--- Start of Data to process ---
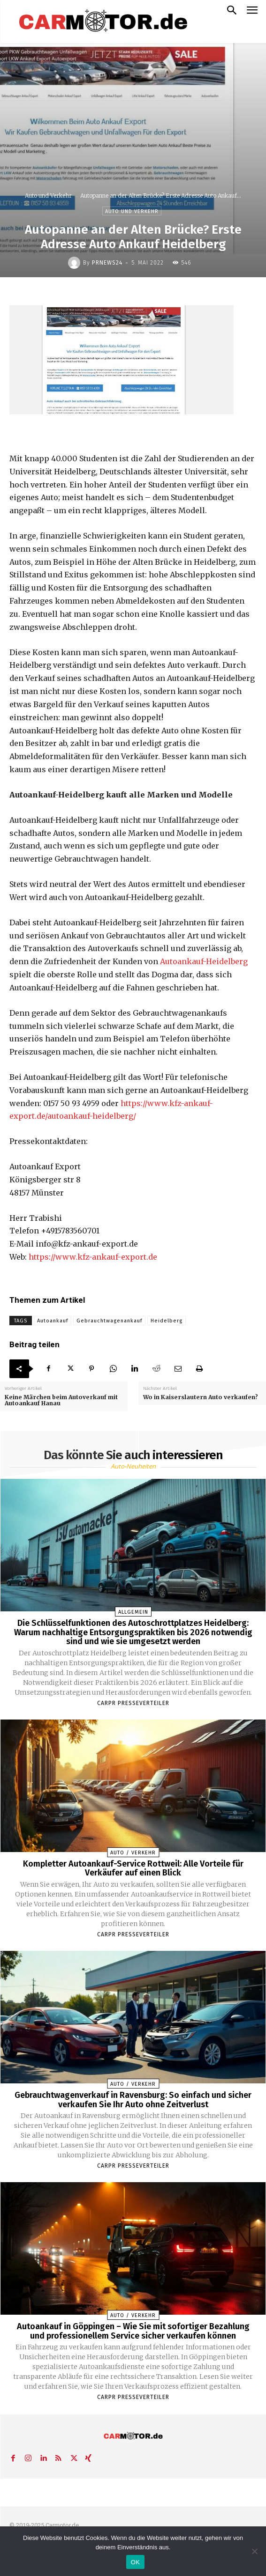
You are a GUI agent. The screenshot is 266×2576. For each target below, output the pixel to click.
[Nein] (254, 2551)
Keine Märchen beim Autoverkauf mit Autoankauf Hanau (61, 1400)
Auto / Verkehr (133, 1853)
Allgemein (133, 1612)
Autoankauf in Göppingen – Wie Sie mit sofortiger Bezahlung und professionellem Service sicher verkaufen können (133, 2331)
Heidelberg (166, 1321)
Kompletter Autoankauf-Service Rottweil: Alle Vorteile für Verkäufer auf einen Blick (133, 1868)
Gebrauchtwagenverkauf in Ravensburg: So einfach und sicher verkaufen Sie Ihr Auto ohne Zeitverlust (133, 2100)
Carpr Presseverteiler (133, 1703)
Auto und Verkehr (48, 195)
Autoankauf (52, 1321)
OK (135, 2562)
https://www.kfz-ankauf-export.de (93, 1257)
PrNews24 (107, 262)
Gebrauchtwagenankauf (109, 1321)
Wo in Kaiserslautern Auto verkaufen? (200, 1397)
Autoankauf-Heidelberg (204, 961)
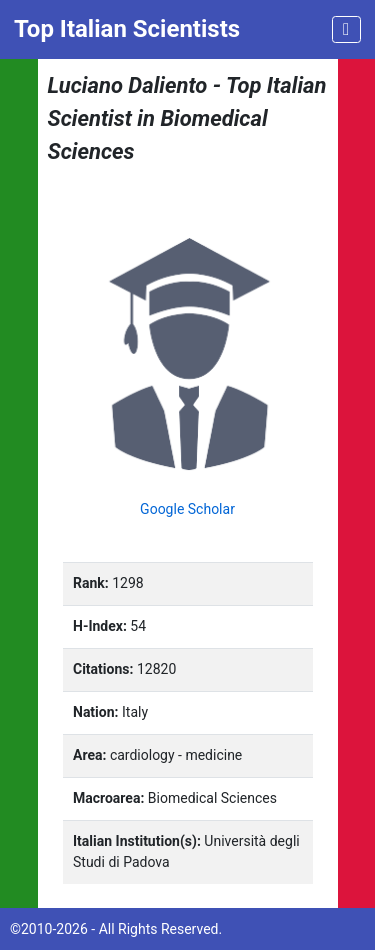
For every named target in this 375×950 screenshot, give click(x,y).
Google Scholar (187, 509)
--- End of Data to process ---
--- Start of Data to process ---
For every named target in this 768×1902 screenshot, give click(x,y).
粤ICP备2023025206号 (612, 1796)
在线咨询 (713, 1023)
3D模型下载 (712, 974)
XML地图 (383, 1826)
--- End of Data to process ---
--- Start of Data to process ---
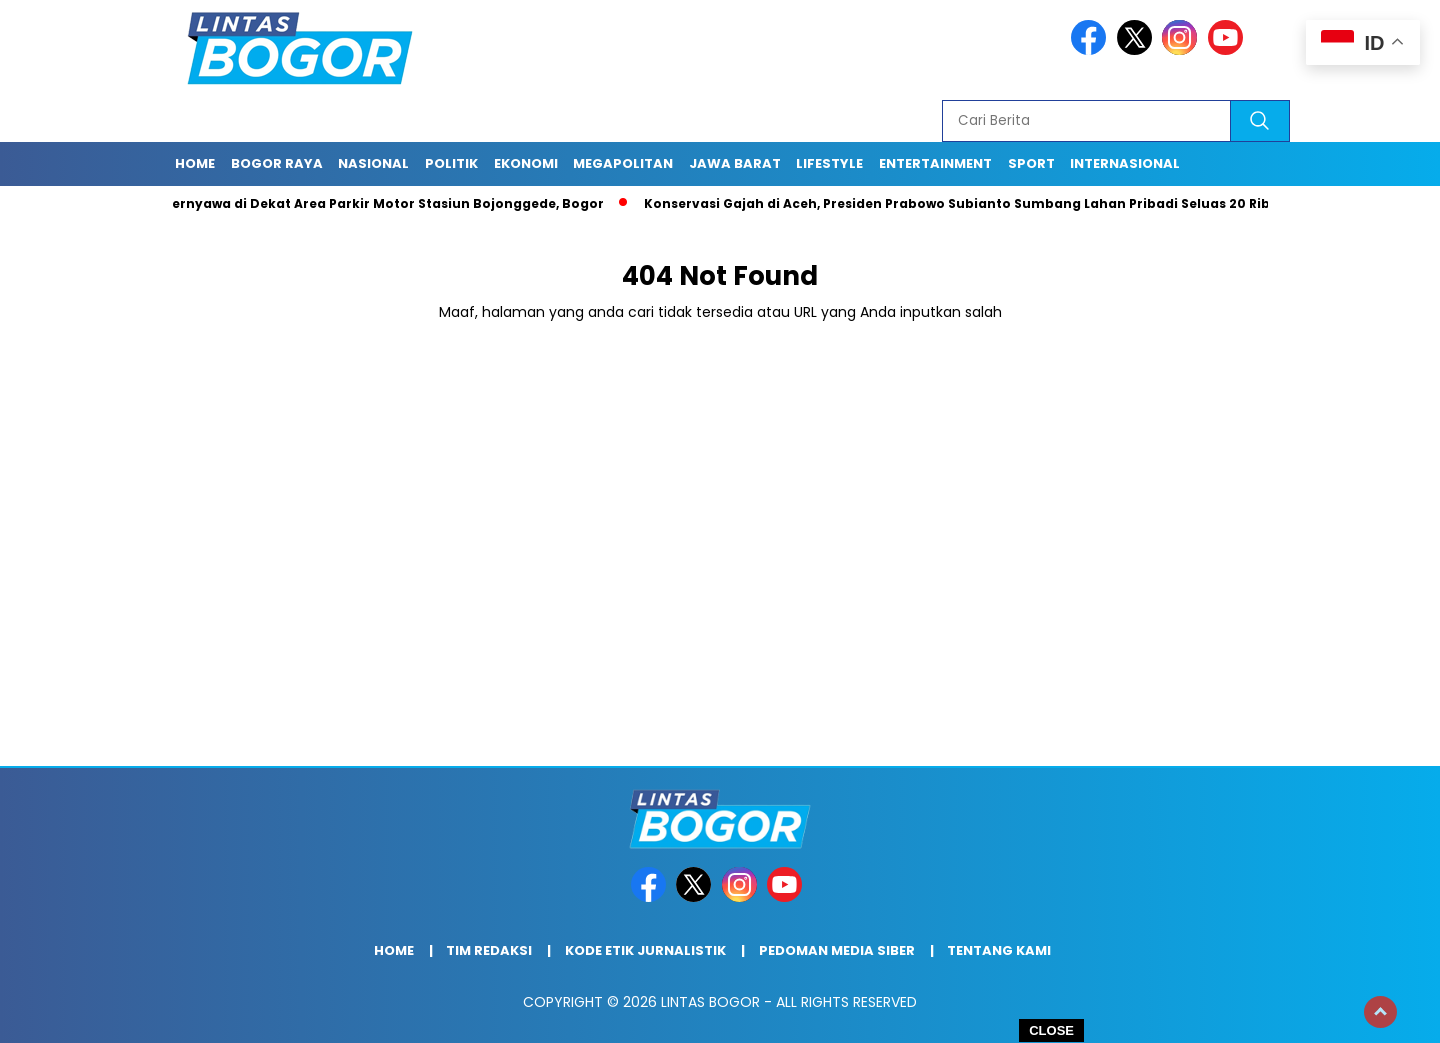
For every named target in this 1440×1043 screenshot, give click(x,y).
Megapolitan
--- End of Data to process ---
> [What is being asked]: Copy out the material above word for word, from the line containing "Auto und Verkehr (48, 195)" through the line containing "Google Scholar (187, 509)", including both, and leave out any pictures.

> [Answer for the task]:
Auto und Verkehr (48, 195)
Autoankauf (52, 1321)
OK (135, 2562)
https://www.kfz-ankauf-export.de (93, 1257)
PrNews24 (107, 262)
Gebrauchtwagenankauf (109, 1321)
Wo in Kaiserslautern Auto verkaufen? (200, 1397)
Autoankauf-Heidelberg (204, 961)
For every named target in this 375×950 screenshot, give click(x,y).
Google Scholar (187, 509)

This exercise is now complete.